The skin is the largest organ in the body and accounts for 15% of the total body weight. It is an integral part of both physical and psychosocial health and can have an impact on patients’ quality of life (Wounds UK, 2018). In a healthy person, the skin is strong, resilient and has an exceptional ability to repair itself. It consists of three layers (picture 1). The epidermis, the outermost layer, provides a waterproof barrier, the dermis lies beneath the epidermis, has a rich blood supply, and contains tough connective tissue, hair follicles, sweat glands, and sensory nerve endings; the hypodermis (deep subcutaneous tissue) is made up of fat and connective tissue.

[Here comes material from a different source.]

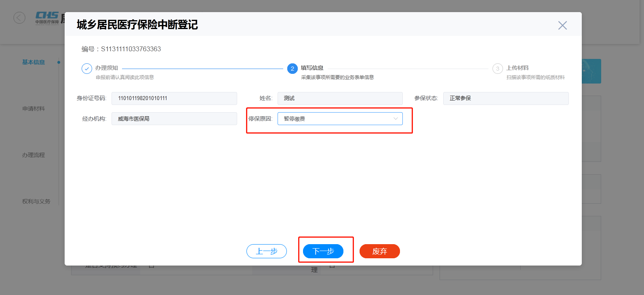Viewport: 644px width, 295px height.
Task: Click the back arrow circle icon
Action: 19,18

Damage can occur if the skin becomes susceptible to external and internal injury due to aging and altered physiology (Moncrieff et al, 2013). Changes to the skin can be external, for example pressure, shear or friction, or it can be caused by environmental damage. The latter can be caused by regular use of detergent or exposure to the sun. Internal factors can also affect the skin, for example psoriasis, atopic eczema or an underlying disease. The aging process significantly affects the skin: it becomes thinner, loses elasticity and moisturizing factors, blood flow decreases and the amount of fat under the skin decreases (Moncrieff, 2013). This can cause the skin to become fragile, vulnerable and dry (Kottner et al, 2013).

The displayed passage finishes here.